* _Work instructions_
Render everything from the line containing "Image resolution: width=1299" down to the last line of the entries below as a Markdown table with the columns No. and Line, numbering each line and omitting blank ones. Leave the pictures out.

* _Information given_
☆ ☆ ☆ ☆ ☆ ☆ ☆

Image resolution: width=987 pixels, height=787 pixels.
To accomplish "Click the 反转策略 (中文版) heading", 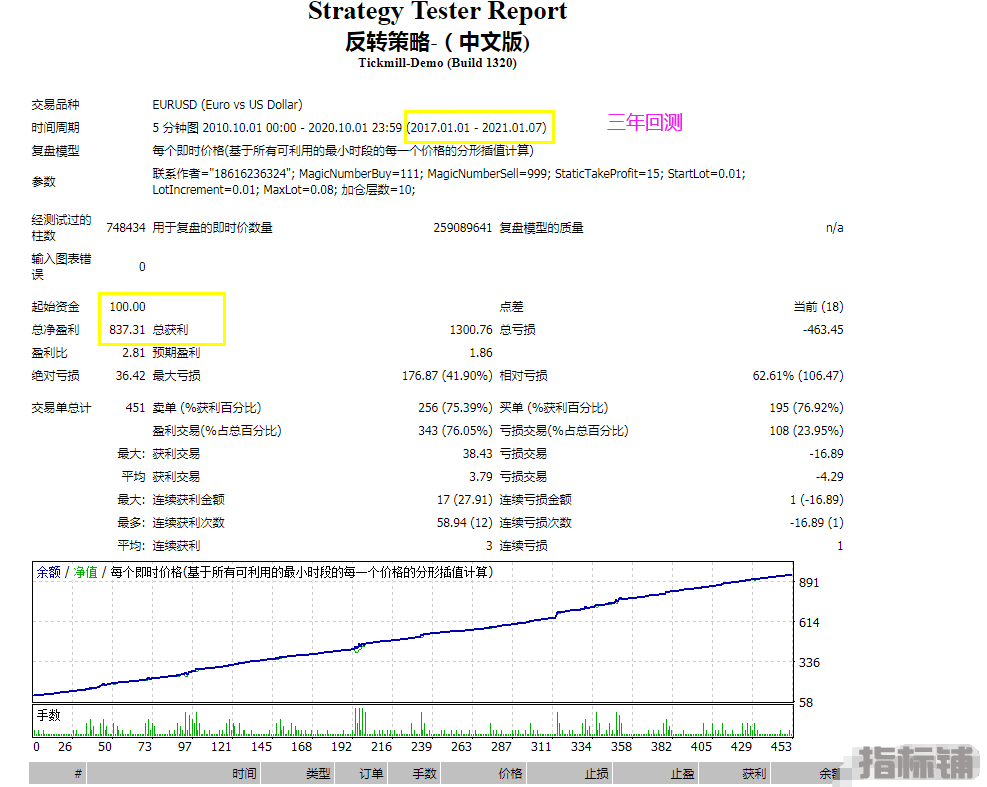I will 437,42.
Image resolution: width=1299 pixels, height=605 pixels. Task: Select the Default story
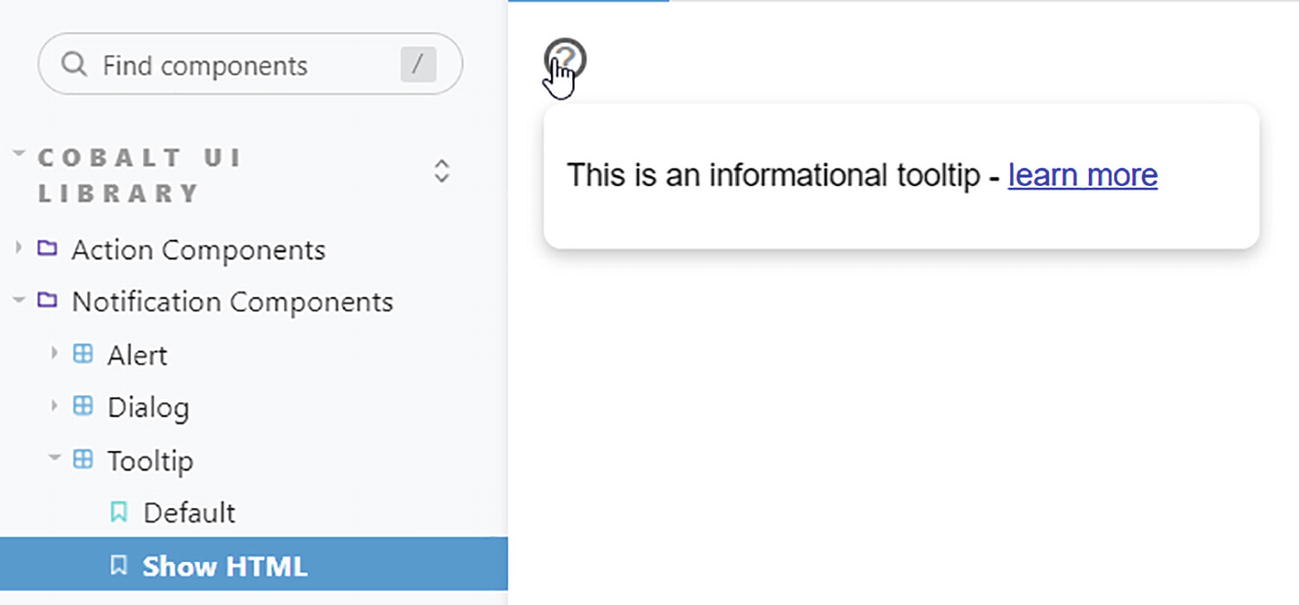tap(189, 513)
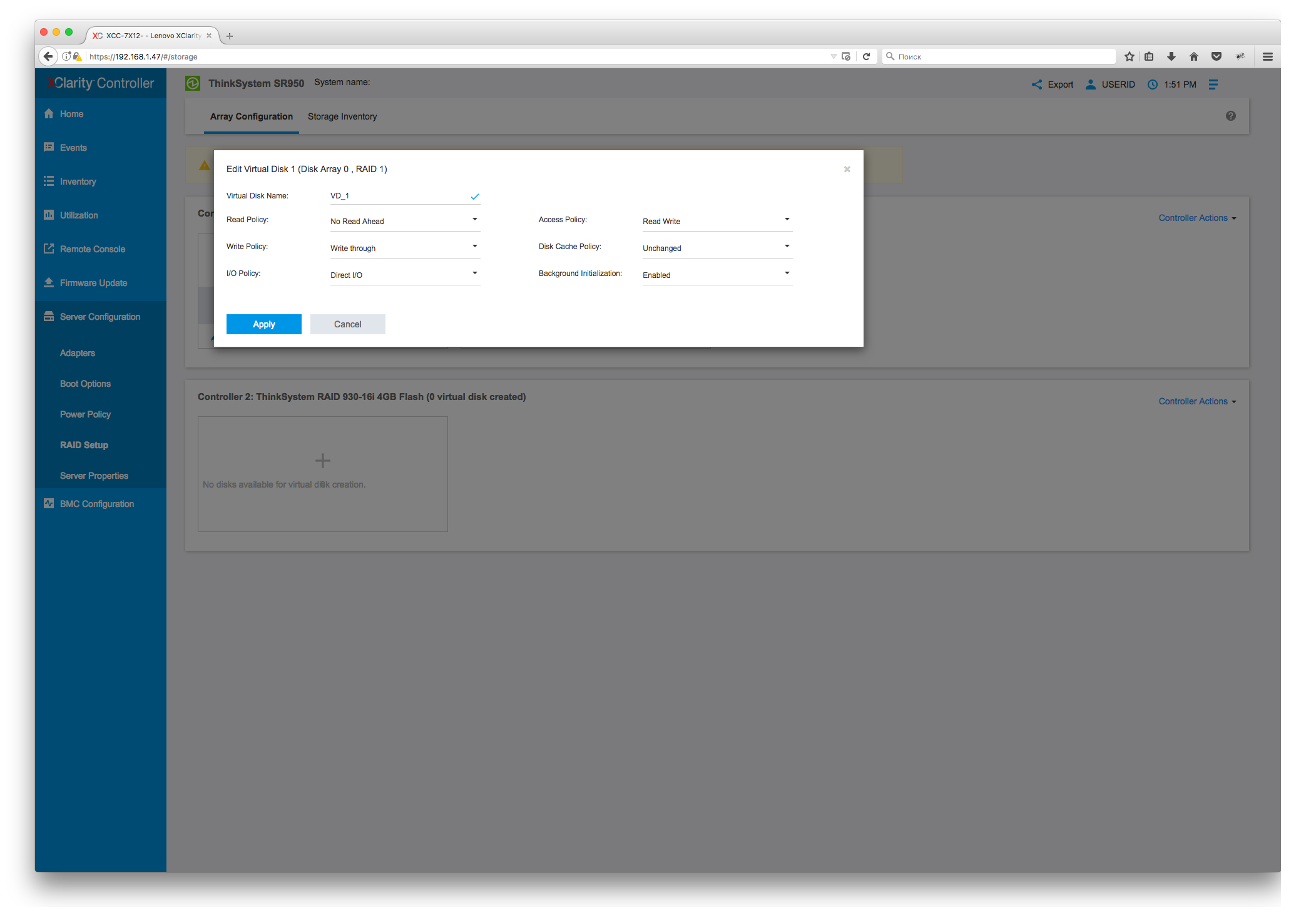1316x922 pixels.
Task: Click the Utilization chart icon
Action: pyautogui.click(x=49, y=215)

☆ ☆ ☆ ☆ ☆ ☆ ☆

* _Answer for this exercise_
| No. | Line |
|---|---|
| 1 | Image resolution: width=1299 pixels, height=605 pixels. Task: Select the Default story |
| 2 | tap(189, 513) |
| 3 | 1316x922 pixels. |
| 4 | Task: Click the Utilization chart icon |
| 5 | Action: pyautogui.click(x=49, y=215) |